やること:
下にある電源基板の半田付けについての文章を、最後の文のあとから引き継いで書いてください。

本文の抜き出し:
下写真は、基板の裏面だ。裏面にも表面実装部品を取り付けて基板サイズを小型化した。
写真 ±7.5V電源基板に部品を半田付け完了(半田面)
表面実装部品は各種のサイズがあるが、ワテの場合は基本的には1206(3216M)サイズを使うようにしている。長さ3.2mmなのでどうにか扱える大きさだ。それより一つ小さいサイズ0805(2012M)だと長さ2.0mmなのでかなり小さいが、それも頑張れば手半田出来るサイズだ。
写真 1206(3216M)サイズの表面実装抵抗(KOA製 1/4W タイプ)取り付け前
表面実装部品の半田付けではSMDピンセットや実体顕微鏡も必要になる。
あと、最近ワテが買った半田付けの道具でお勧めなのが下写真のHOZANの大型のスポンジだ。

集めたデータ:
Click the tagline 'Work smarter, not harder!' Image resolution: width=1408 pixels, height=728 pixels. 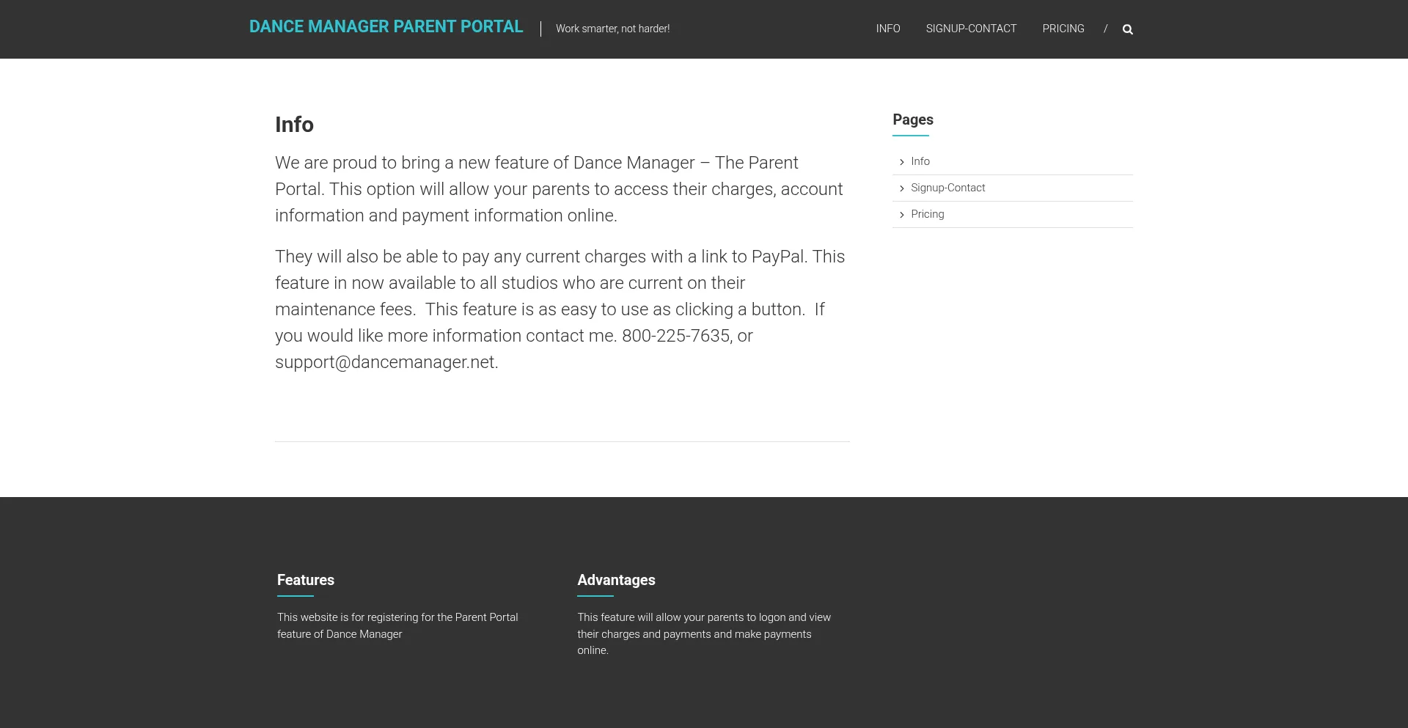coord(612,29)
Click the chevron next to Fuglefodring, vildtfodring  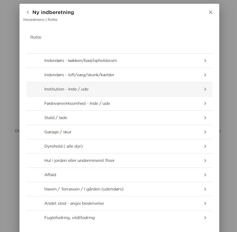pos(205,218)
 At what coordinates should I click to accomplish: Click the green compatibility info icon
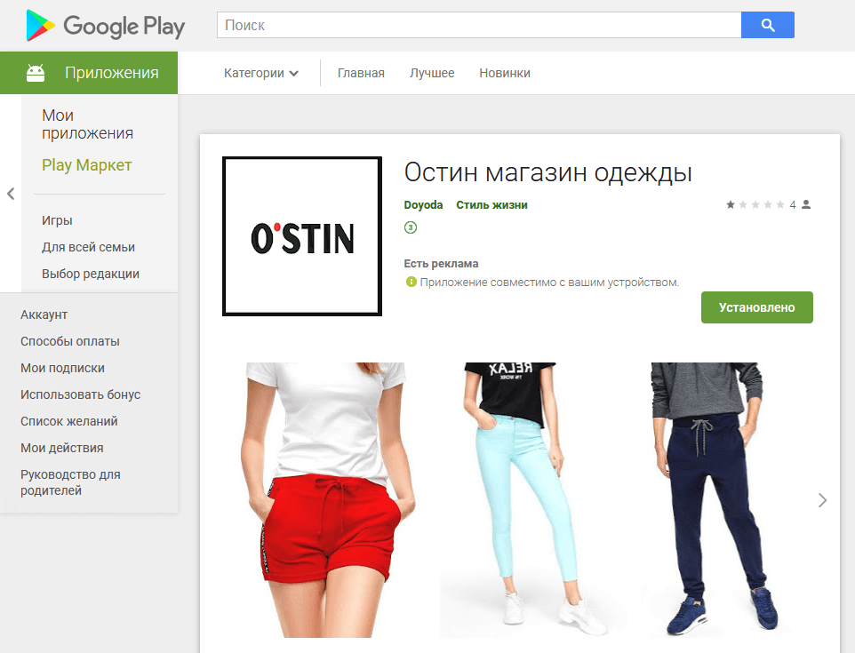click(411, 282)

答え:
写真 大型の水スポンジが便利(カッターで切り込みを入れると良い)
上写真では分かり辛いが、ワテはこのスポンジに縦に1cm間隔くらいに数本の切り込みを入れている。
その溝に沿ってコテ先をなぞれば、先端の半田除去がやり易くなるのだ。
+5V、+3.3V電源基板に部品を半田付け
次は+5V、+3.3V電源基板に部品を半田付けした。この基板ではTO-252型の表面実装タイプの三端子レギュレータを半田付けする。
そこで下写真のように、二個有る大型ランドの右側に少し半田を盛っておいた。
写真 三端子レギュレータ取り付けランド(右)に半田を盛った
下写真のようにその部分にTO-252型三端子レギュレータを載せて半田ごてで熱してみた。
写真 表面実装タイプの三端子レギュレータを半田ゴテで付けるのは断念
しかしながら、上写真のように大型のコテ先で熱したが、先ほど盛っておいた半田を溶かす事が出来なかった。
ちなみにワテが使ったコテ先は下写真右のD型タイプだ。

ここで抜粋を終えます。